Other competitions are grappling with the AI conundrum. The National Portrait Gallery’s National Photographic Portrait Prize this year allowed the use of generative AI tools in photographic entries, but in a similar vein to Brisbane won’t accept wholly AI-created images.

“Photography is a medium that has been radically transformed by technological developments since its inception, and the introduction of generative AI tools is an extension of this history,” said the gallery’s director, Bree Pickering.

But the nation’s best known portrait contest, the Art Gallery of NSW’s Archibald Prize, will hold true to a century of tradition and mandate that entries be painted by the hand of the submitting artist.

Overseas, German artist Boris Eldagsen last year pushed the limits when he won the creative open category of the Sony World Photography Award with an undeclared AI-derived image.

Refusing the award, he said he had entered as a “cheeky monkey” to test the judges and stimulate debate about the future of photography. “AI images and photography should not compete with each other in an award like this,” Eldagsen declared.

The literary world has had its problems, too. Last month, Japanese novelist Rie Kudan revealed she had used ChatGP to help write the book that took out the 170-year-old Akutagawa Prize for the best work of fiction by a new writer. About five per cent of The Tokyo Tower of Sympathy, lauded as “practically flawless” by the judges, had been cranked out by the chatbot.

Australia’s premier fiction prize, the Miles Franklin Award, requires that entries “consist entirely of the author’s original work”. The competition’s 2023 winner, Shankari Chandran, said there was no role for AI in creating literature: “There is only the writing, done by human beings for human beings.”

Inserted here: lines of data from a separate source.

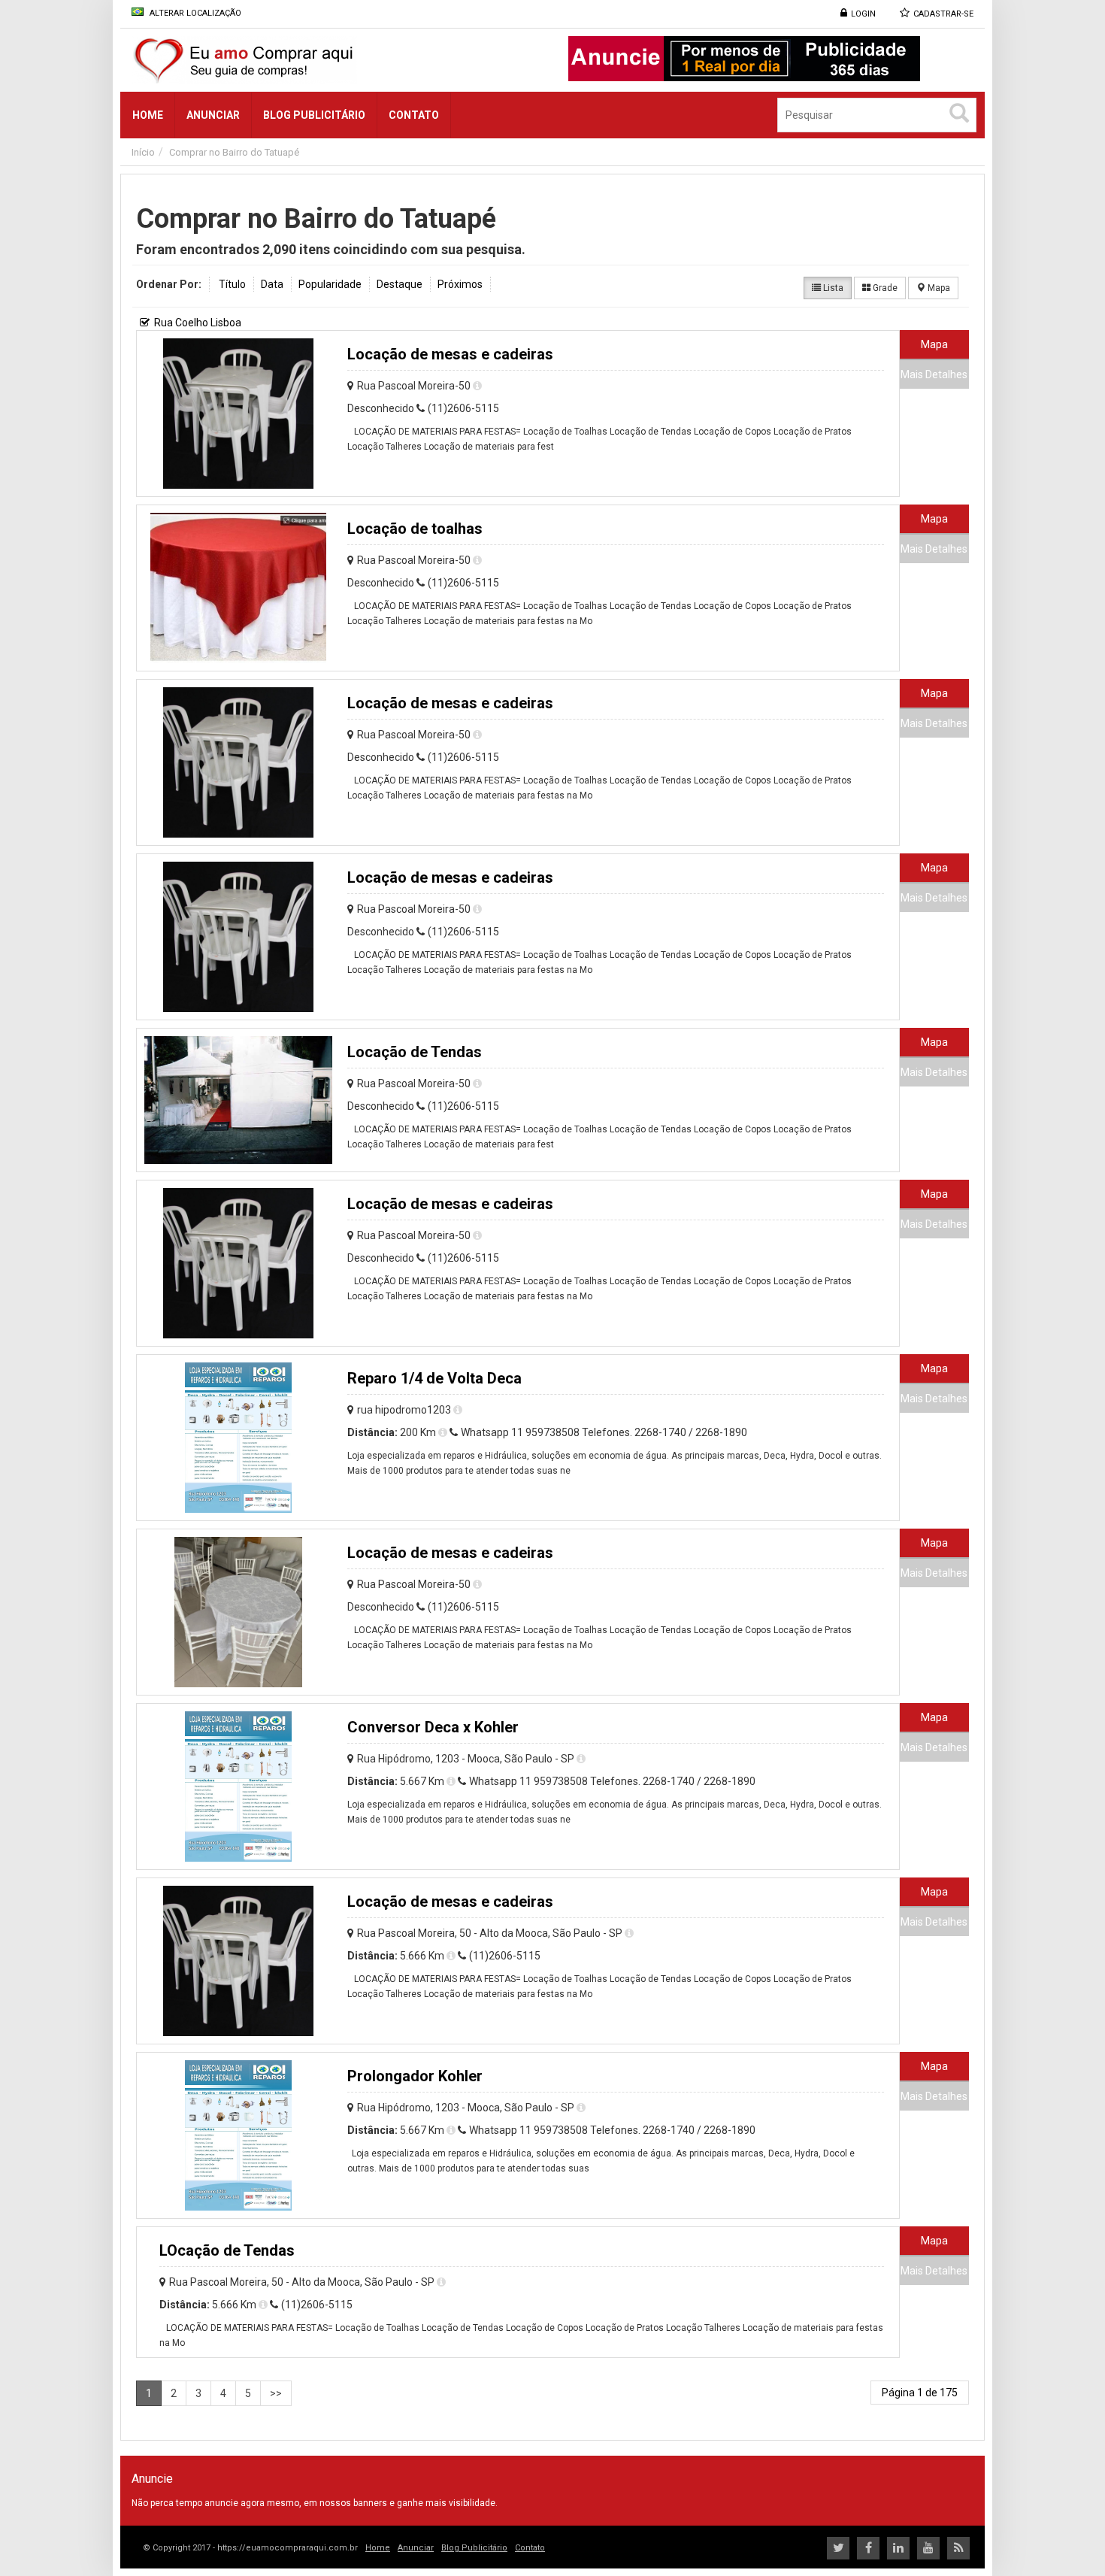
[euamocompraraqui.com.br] (300, 60)
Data (272, 284)
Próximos (460, 284)
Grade (884, 288)
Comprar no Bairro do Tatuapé (234, 152)
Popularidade (330, 284)
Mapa (937, 288)
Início (143, 152)
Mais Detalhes (934, 374)
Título (232, 284)
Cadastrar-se (943, 14)
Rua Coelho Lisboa (197, 323)
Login (863, 14)
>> (276, 2393)
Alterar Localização (194, 13)
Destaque (399, 284)
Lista (832, 288)
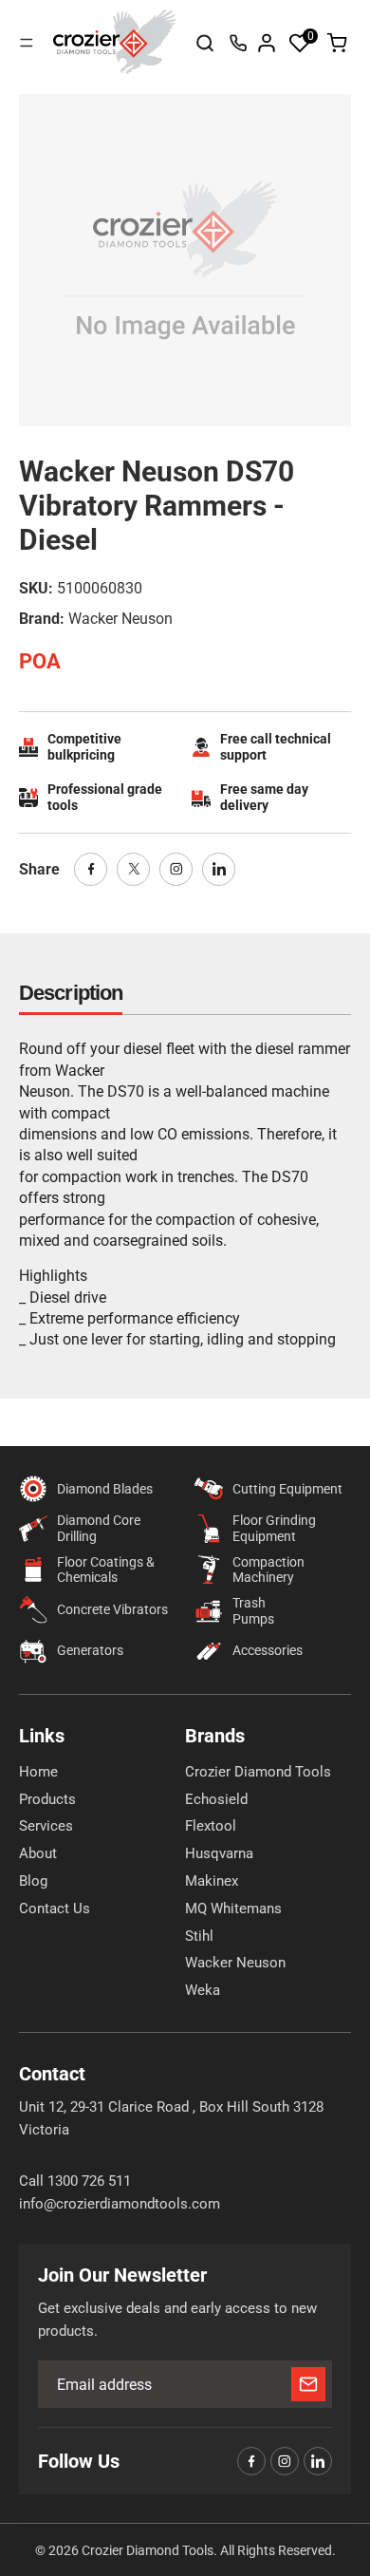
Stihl (199, 1936)
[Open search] (205, 42)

“Whatever the modality of the artist, there is enormous skill and struggle in what artists do,” she said. “They face the metaphorical and actual blank page with the courage of humans, not the clinical data training of AI. This is regardless of the fact that somewhere in the recesses of the creation chain, there was once a human programmer behind the AI.”

An evergreen Tom Keneally, 88, was more accepting of the technology, saying that writers and their audiences would have to learn to live with the “industrial inequity” of AI involvement in the creative process. He cautioned, however: “We’d all feel a bit cheated if it did come into wide use unless this was done with great sophistication.”

Would he go for a literary award open to AI?  “I think so,” the Booker and dual Miles Franklin prize-winner said. “The acceptance of AI-generated material would not stop me from entering. But I think I’d be bound to ask the question: what transcendental cleverness went into the instructions?”

Reynolds conceded that the Brisbane Portrait Prize had opened “a bit of a can of worms” with its initial proposal to accept wholly AI-generated images, putting it ahead of the pack in Australia. “The board takes decisions based on what’s important for the prize and the artist, staying true to our charter and our mission rather than how it’s going to play out,” she said.

“We try and listen when people have things to say to us; we try and act in a principled way, which is what’s driving this. It’s not being driven by whether we’ll get headlines or not, it’s being driven by what’s the right thing to do in the current climate.”

She thinks it’s a good idea for the organisers of the big visual arts awards to get together to thrash out a framework to deal with AI. One thing was certain: the issue wasn’t going away, Reynolds said. And there was no point banning it when the “genie was already out of the bottle in that respect.”

But what about the blurring of the line between artistry and artificial intelligence, the point of principle that Hunt and Shakespeare stood up for? “There is no complete answer to that,” Reynolds said.

“I mean, it’s a bit like everything, you hope that humanity will always win out. And we can … put some structures around that to commit to the principle that the artist and the creative process are … the most important thing for the Brisbane Portrait Prize and everything else sort of spins around that.”